* **Text segment**:
________________________
March 16, 2005 Fruit and vegetable intake are associated with a lower risk of ischaemic stroke, said study author Jing Ma, assistant professor of medicine, at Brigham and Women’s Hospital, Harvard Medical School, Boston. The scientists set out to investigate which antioxidants in fruits and vegetables might have this positive effect.
A study showing that high blood levels of carotenoids, a family of disease-beating antioxidants found in fruits and vegetables, might reduce the risk of the most common type of stroke, ischaemic. This study supports a diet high in fruits and vegetables to reduce ischaemic stroke risk.
The Physicians’ Health Study involved 22,071 US male doctors, 68 per cent of whom provided blood samples at the start of the study in 1982. Among the 15,000 who did not have cardiovascular disease at the beginning of the study, 297 had an ischaemic stroke during the study’s 13-year follow-up.
They analyzed blood samples from stroke patients and controls, to determine the concentration of antioxidants including carotenoids (alpha-carotene, beta-carotene, lycopene, lutein and beta-cryptoxanthin). They found that the men in the bottom 20 per cent of carotenoid levels based on alpha-carotene, beta-carotene and lycopene content had a 40 per cent higher risk of ischaemic stroke.
Once carotenoid concentrations rose above those in the bottom 20 per cent, progressively higher levels of carotenoids were not associated with increased protection. The findings are unclear as to whether these carotenoids give fruit and vegetables their protective effects or if they are markers of the protective effects of fruit and vegetable intake.
________________________
* **Complete the following**:
**A)** In the text on carotenoids and stroke, how many US male doctors took part in the Physicians' Health Study?
**B)** Reproduce the text on carotenoids and stroke word for word, starting with "The Physicians’ Health" and going on through "study’s 13-year follow-up.".
The rows play no part in this work.
________________________
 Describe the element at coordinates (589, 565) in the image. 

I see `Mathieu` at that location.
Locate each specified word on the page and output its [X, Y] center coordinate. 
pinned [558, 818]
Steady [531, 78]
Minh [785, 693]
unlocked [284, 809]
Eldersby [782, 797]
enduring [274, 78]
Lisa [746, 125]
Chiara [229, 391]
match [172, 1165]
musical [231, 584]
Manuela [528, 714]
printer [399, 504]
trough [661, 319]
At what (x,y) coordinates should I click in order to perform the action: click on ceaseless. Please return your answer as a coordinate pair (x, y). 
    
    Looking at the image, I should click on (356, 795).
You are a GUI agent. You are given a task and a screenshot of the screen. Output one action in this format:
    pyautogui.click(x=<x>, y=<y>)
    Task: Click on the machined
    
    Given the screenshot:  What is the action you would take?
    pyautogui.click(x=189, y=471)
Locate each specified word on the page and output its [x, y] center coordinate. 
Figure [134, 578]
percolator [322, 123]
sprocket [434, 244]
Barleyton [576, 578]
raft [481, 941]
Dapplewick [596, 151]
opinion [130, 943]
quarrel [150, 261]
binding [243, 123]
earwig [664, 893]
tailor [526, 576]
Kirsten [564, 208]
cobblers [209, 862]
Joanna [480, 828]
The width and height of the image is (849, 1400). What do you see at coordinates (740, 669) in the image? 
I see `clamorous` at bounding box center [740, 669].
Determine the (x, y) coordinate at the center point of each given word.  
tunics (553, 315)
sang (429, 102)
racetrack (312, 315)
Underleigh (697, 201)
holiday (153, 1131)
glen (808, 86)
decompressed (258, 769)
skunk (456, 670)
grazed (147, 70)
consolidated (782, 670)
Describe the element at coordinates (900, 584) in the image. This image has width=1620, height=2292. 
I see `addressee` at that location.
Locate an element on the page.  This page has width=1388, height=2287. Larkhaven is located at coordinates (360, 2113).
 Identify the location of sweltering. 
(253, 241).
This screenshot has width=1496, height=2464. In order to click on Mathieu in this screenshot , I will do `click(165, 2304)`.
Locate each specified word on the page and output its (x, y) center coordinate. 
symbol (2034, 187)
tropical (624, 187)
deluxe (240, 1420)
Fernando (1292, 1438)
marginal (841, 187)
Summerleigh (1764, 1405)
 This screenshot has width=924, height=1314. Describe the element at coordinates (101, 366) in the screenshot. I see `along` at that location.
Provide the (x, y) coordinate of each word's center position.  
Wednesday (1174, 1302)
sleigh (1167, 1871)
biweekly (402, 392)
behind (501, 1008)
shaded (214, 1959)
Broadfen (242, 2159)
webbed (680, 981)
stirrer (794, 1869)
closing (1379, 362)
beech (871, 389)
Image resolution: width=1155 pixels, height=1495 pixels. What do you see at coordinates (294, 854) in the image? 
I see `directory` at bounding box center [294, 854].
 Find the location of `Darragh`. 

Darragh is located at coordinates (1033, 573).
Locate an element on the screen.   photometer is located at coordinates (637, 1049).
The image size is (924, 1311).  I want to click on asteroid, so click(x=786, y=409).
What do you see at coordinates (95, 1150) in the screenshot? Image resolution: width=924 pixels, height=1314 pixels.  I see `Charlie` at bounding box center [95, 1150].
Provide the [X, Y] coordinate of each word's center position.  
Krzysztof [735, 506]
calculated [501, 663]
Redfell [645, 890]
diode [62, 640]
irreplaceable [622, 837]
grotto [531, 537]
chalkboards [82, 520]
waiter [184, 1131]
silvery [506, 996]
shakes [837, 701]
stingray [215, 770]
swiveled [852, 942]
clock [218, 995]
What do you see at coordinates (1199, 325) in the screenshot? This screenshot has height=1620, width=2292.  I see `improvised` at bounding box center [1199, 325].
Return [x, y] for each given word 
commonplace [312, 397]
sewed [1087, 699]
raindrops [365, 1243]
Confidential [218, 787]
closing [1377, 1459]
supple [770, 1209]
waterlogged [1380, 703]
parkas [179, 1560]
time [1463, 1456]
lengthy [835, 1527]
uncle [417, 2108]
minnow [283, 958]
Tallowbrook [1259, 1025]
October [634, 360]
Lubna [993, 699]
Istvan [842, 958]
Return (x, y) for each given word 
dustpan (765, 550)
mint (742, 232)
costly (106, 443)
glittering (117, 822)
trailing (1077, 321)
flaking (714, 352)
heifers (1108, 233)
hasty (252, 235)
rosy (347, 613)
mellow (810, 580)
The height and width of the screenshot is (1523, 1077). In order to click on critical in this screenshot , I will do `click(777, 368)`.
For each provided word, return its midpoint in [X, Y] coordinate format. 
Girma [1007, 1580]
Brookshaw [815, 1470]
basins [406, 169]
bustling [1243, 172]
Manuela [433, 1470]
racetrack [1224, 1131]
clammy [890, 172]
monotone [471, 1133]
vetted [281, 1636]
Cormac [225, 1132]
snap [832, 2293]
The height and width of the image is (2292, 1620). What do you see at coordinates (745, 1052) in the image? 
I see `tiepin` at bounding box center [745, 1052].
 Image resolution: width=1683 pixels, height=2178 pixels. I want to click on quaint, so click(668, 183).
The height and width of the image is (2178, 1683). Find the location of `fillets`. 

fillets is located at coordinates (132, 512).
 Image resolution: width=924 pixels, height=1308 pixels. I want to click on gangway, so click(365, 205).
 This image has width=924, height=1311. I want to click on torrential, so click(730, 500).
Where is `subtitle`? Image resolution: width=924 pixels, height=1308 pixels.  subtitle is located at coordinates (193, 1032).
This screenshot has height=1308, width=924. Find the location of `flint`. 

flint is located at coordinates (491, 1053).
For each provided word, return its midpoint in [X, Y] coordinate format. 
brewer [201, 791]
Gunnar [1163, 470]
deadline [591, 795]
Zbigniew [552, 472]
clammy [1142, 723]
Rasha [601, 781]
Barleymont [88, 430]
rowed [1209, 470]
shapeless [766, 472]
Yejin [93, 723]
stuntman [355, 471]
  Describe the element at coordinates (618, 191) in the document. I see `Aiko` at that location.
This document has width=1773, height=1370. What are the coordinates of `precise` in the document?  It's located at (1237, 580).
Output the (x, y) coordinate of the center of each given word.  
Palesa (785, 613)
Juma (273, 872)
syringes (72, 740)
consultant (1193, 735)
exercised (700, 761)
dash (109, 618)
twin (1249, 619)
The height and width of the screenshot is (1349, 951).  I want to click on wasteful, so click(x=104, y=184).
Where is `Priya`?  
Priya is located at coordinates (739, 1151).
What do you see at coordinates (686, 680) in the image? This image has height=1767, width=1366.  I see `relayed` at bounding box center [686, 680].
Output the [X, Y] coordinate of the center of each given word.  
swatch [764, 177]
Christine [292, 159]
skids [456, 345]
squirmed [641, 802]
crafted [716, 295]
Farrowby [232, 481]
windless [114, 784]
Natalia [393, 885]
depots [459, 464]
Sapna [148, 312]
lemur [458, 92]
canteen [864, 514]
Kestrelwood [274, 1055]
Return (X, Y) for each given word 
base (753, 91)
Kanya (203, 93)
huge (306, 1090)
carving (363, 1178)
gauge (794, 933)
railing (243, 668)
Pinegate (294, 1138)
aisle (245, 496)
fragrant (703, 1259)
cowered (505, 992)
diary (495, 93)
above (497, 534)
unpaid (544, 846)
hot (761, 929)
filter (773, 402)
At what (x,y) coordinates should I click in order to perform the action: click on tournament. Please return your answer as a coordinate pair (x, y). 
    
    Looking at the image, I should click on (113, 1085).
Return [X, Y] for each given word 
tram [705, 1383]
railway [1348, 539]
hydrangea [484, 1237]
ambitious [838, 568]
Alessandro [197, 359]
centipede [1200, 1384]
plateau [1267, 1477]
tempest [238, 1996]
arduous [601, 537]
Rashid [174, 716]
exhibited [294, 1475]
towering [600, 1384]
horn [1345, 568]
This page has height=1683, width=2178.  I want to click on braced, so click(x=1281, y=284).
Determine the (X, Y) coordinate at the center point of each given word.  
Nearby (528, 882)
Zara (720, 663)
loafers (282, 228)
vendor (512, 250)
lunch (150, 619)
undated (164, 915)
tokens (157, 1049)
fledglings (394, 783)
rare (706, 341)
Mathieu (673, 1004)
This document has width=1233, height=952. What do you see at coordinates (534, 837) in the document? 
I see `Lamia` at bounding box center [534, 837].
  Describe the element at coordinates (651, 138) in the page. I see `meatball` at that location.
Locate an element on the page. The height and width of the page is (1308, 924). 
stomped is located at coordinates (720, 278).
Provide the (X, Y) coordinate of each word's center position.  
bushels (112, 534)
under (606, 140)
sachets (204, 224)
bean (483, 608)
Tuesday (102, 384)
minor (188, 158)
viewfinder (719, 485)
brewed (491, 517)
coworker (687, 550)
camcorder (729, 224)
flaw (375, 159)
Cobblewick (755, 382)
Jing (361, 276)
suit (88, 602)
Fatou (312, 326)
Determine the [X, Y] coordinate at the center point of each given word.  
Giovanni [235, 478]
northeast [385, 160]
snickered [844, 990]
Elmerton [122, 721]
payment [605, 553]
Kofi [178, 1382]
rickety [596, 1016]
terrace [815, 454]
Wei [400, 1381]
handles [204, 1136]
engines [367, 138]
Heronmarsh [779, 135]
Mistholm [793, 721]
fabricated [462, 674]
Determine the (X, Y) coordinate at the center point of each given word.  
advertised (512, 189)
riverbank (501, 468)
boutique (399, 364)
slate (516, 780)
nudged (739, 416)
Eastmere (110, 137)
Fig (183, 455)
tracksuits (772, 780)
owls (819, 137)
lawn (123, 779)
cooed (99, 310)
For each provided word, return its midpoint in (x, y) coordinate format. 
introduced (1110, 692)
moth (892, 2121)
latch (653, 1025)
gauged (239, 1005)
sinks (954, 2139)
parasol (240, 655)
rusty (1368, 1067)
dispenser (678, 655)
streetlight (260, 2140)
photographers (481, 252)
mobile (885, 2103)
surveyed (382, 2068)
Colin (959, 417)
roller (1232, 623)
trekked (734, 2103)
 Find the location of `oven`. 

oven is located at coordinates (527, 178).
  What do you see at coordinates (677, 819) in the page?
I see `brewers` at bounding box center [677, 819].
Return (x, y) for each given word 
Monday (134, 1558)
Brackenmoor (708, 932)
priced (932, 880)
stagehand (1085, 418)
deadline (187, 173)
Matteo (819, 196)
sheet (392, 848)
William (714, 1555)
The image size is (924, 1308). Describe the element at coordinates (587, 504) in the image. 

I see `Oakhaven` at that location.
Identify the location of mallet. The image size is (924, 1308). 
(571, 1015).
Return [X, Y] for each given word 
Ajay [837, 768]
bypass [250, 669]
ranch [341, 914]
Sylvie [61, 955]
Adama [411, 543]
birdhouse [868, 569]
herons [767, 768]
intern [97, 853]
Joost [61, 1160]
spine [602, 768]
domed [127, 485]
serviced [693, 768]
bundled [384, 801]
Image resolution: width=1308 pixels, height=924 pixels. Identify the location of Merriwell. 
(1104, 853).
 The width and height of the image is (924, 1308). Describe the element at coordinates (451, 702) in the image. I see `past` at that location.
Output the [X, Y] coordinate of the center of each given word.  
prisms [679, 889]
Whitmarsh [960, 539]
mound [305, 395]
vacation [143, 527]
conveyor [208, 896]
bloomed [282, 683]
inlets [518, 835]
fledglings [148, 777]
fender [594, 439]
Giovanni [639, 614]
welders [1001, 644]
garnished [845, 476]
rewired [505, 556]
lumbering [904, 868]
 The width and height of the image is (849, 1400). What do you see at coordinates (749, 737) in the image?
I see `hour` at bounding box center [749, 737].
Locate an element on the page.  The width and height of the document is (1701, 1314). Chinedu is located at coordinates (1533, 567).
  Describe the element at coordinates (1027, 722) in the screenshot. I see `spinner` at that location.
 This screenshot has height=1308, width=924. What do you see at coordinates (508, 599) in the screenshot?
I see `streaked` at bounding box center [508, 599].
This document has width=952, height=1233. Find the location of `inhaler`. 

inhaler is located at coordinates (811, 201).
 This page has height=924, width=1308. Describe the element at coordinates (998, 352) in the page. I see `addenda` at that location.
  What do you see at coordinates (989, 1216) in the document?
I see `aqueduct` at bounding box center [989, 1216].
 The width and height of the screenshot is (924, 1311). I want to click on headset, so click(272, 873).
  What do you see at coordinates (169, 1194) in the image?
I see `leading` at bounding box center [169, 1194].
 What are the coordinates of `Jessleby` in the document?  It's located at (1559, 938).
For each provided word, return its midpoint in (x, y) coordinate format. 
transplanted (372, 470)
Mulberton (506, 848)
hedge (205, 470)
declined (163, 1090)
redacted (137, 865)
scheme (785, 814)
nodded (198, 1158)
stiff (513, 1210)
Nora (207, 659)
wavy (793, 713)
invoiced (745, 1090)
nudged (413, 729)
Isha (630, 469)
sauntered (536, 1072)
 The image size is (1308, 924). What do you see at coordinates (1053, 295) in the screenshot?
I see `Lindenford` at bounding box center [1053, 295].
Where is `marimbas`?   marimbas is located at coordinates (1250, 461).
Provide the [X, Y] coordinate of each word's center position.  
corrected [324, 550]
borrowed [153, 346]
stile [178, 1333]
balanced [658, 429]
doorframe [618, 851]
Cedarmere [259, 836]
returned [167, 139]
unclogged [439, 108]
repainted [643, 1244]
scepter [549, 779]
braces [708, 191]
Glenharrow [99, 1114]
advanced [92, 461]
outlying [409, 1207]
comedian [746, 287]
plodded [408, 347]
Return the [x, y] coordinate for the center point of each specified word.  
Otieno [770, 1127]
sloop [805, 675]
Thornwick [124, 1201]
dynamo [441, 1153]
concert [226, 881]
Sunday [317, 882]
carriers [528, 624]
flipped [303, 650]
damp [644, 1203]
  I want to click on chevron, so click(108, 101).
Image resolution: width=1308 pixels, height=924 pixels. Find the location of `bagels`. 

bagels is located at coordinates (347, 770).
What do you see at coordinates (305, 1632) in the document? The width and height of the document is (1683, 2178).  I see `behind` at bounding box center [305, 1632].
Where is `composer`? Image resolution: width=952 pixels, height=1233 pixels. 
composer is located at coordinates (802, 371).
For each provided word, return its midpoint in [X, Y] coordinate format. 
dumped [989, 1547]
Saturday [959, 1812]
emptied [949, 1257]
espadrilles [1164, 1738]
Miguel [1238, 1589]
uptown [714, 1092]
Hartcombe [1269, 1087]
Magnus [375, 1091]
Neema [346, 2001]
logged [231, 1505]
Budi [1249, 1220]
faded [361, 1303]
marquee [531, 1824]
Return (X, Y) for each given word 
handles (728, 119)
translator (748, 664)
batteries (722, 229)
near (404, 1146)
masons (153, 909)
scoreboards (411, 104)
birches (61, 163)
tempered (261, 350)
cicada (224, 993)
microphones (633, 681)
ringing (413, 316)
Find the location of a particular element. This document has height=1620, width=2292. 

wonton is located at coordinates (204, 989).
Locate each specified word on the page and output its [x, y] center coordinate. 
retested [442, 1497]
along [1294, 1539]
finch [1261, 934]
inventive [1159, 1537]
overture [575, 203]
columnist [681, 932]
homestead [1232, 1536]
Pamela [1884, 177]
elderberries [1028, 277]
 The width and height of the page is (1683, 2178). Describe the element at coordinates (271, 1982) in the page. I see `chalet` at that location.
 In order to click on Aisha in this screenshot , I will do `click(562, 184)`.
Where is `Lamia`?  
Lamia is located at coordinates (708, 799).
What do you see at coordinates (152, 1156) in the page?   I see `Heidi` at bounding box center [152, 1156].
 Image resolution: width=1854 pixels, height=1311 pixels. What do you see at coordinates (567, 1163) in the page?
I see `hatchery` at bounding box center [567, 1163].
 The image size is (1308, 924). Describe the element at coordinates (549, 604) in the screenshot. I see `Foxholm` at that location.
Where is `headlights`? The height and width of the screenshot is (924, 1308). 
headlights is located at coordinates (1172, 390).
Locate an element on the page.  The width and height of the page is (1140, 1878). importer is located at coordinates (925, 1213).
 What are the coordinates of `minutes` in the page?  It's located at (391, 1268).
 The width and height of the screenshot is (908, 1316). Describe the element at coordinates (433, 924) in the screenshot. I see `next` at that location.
________________________
* **Exercise responses**:
**A)** 22,071 US male doctors took part.

**B)**
The Physicians’ Health Study involved 22,071 US male doctors, 68 per cent of whom provided blood samples at the start of the study in 1982. Among the 15,000 who did not have cardiovascular disease at the beginning of the study, 297 had an ischaemic stroke during the study’s 13-year follow-up.